Laki-laki tersebut menekan luka tusukan diperut dengan tangan kanan. Sedangkan tangan kirinya yang terkena peluru berada di bahu Ana. Mereka berdua berjalan keluar dari gang dengan saling terdiam diselingi ringisan dari mulut Arga.
Sampai di dekat jalan, Arga melihat sebuah mobil sedan berwarna hitam. Seorang pria dengan wajah sangar berhenti di depan keduanya lalu membungkukkan badan ke arah mereka, tidak! lebih tepatnya ke arah Ana.
Pria sangar tersebut ikut membantu Ana yang memapah Arga untuk masuk ke dalam mobil. Kendaraan hitam tersebut melaju dengan kencang menuju rumah sakit terdekat.
Di dalam mobil, Ana duduk bersebelahan dengan Arga yang saat ini menyadarkan kepalanya yang terasa berat pada bahu gadis tersebut.

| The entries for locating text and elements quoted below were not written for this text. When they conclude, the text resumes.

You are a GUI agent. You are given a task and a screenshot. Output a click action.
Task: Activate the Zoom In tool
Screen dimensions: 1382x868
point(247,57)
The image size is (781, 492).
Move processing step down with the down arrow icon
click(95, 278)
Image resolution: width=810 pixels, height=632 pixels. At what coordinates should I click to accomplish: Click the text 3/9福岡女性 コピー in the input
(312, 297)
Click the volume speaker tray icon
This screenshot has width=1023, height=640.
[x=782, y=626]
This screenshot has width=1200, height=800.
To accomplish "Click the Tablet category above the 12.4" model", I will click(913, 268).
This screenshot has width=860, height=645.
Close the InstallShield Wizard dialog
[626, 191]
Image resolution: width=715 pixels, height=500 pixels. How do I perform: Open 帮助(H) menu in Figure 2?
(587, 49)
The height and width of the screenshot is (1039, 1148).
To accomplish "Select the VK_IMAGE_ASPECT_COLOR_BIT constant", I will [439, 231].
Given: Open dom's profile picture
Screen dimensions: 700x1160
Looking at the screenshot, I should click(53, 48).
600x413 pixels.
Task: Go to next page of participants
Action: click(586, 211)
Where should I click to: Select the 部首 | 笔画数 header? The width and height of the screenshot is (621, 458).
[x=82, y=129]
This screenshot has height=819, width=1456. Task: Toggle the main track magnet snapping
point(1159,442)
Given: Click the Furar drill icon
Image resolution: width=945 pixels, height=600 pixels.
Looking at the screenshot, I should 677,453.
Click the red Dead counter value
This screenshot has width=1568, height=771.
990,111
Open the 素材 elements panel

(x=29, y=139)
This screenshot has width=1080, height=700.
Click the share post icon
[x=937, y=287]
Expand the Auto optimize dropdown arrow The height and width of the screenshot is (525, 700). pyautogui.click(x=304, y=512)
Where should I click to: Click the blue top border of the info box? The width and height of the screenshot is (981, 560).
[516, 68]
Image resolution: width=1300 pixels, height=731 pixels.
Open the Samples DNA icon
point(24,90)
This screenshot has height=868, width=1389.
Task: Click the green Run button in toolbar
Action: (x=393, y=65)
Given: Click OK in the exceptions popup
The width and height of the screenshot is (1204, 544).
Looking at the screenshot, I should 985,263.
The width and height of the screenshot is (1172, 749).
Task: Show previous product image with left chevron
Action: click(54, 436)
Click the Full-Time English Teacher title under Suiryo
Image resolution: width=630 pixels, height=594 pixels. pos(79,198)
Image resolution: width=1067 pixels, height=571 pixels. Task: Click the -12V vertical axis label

Sekitar 10 menit mobil melaju, sampailah mereka di rumah sakit. Pintu mobil dibuka dari luar, kemudian tubuh yang penuh darah tersebut diangkat dan dibaringkan ke atas brankar. Selama brankar di dorong, selama itu pula Arga menggenggam jari mungil Ana.
Keduanya baru melepaskan kaitannya ketika Arga dimasukkan ke ruang operasi. Luka tusukan diperut jelas harus mendapat penanganan, dan lagi Ana juga melihat ada luka lain di lengan kiri laki-laki tersebut.
Ana menoleh kepada laki-laki sangar yang tadi membantunya.
"Terimakasih, paman" ucap Ana tulus. Pria sangar tersebut menganggukkan kepalanya kemudian berlalu pergi setelah memberikan makanan ringan dan juga minuman untuk Ana selagi menunggu operasi selesai.
Sekitar satu jam lamanya Ana menunggu, dia juga sudah kehabisan makanannya. Ruang operasi dibuka oleh seorang dokter.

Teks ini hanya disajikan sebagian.